§ PAGE EXTRACT:
start

An empirical study from 2018, conducted by the Institute for Employment and Employability (IBE), shows that 69% of the 1036 employees surveyed expect a significant increase in the importance of agile organizational structures [2]. The Cassini study (2017) underlines that “design thinking” is mainly used in addition to the methods “Scrum” and “Kanban”, which are widely used in the media [3]. Agile approaches are usually used to solve complex problems [4]. This is particularly useful in dynamic market environments [5]. Almost the entire world of agile methods draws on the basic ideas of lean, such as the focus on processes and people, the introduction of improvement cycles and the pursuit of greater transparency and visualization [6, 4].
The complexity of lean is illustrated in the 4P model based on the book “The Toyota Way” (“Der Toyota Weg”). This model offers a structured approach to looking at the various dimensions of lean and their interdependence. The 4P model shows four interlinked levels that are generally applicable to companies. The basis is the “philosophy”, from which all of a company’s actions are derived: the behavior of the employees, the objectives and the way that objectives are pursued. Building on this is the “process”, i.e. the avoidance of waste through process fidelity.
The next level, “people and partners”, stands for mutual respect within the company and towards external partners, as well as good teamwork, not least characterized by the manager. The last level, “problem solving”, describes continuous improvement through constant reflection and a positive error culture. It emphasizes that the long-term feasibility of an individual lean principle can only be guaranteed if all relevant principles are considered in their entirety and interdependence. Lean is a holistic system and means much more than pure process optimization in production [6, 7].
The Lean Factory at the Berlin HTW adopts the holistic approach of the 4P model with the aim of providing students with a comprehensive introduction to the topic. The teaching’s requirements structure is derived from practice. In addition to lectures, the didactic elements of this approach include seminars, project work, case studies, business games and laboratory exercises in smaller groups. These various forms of teaching are characterized by more intensive supervision and increased interaction. They serve to deepen the acquired knowledge in concrete application scenarios [8]. The Lean Factory enables students to engage with the principles of lean management in a practical and well-founded manner and enables them to apply the knowledge they have acquired effectively in real professional contexts.
Origin of the learning factory: the assembly line
The Lean Factory is based on a practical assembly line as an integral part of the teaching concept. The assembly line was designed to implement the lean principles described and is made up of various elements, such as fully equipped workstations for assembly and quality inspection, a “Heijunka Board” for leveling production and supermarkets as a storage level within production. Assembly activities are carried out as part of simulation exercises and production is controlled decentrally using Kanban. Physical cards show the stock and order situation according to the pull principle. This enables the design of efficient
production in the customer cycle [9].
Development step 1: Digitalization of the assembly line
Building on the analog assembly line to teach the basics of lean production, the first stage of development involves fully integrating the workstations and materials with state-of-the-art information and communication technology. Monitors with touch screen functions provide the assembly stations with all the necessary process data and information in real time.

end

§ DATA SECTION:

start

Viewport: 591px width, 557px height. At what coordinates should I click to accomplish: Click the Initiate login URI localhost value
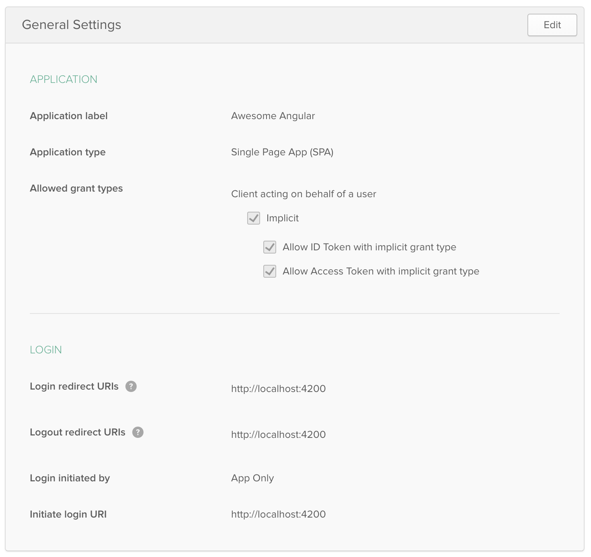278,514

end

§ SHORT PROBLEM 1: Reproduce the stretch of the Lean Factory excerpt from "Development step 1: Digitalization" through "in real time.", word for word.
§ SHORT PROBLEM 2: Go on with the Lean Factory excerpt, starting after its final sentence.

§ OUTPUT 1:
Development step 1: Digitalization of the assembly line
Building on the analog assembly line to teach the basics of lean production, the first stage of development involves fully integrating the workstations and materials with state-of-the-art information and communication technology. Monitors with touch screen functions provide the assembly stations with all the necessary process data and information in real time.

§ OUTPUT 2:
The basis for real-time monitoring of production is the networking of all value-adding instances with RFID transponders and readers. Each workpiece is fitted with a transponder and each workstation is equipped with a reader. The supermarkets are also equipped with sensors that enable electronic recording of stock levels. With the integration of these technologies, the entire material flow within the assembly line is digitally recorded. Throughput times, processing times per assembly station, storage times and stocks, as
well as defective rejects are recorded digitally in real time and without distortion.
The digital transformation forms the basis for the seamless implementation of the electronic Kanban system (e-Kanban). The physical cards previously used in the Kanban control loop are replaced by an IT system that displays inventory and consumption data in real time [9].
The possibilities for process optimization are expanded by the described integration of workstations and materials with information and communication technology. To give students a deeper insight into Industry 4.0, the Lean Factory provides a highly automated production system and a collaborative robot arm (cobot). PCB production is simulated on the highly automated production system. Modular tools and a simulation program on the production plant’s control computer allow any changes to be made to the automated processes.
The cobot is integrated into the existing assembly line. It is installed at an assembly station and can respond to various commands (e.g. assembling components or fixing screws). Commands are entered collaboratively by tapping it. Integrated sensors prevent injuries to fitters while working with the robot.
The expansion of the Lean Factory assembly line with digital applications, an automated production system and a robot enables students to experience the added value of Industry 4.0 and promotes awareness of human-machine interactions.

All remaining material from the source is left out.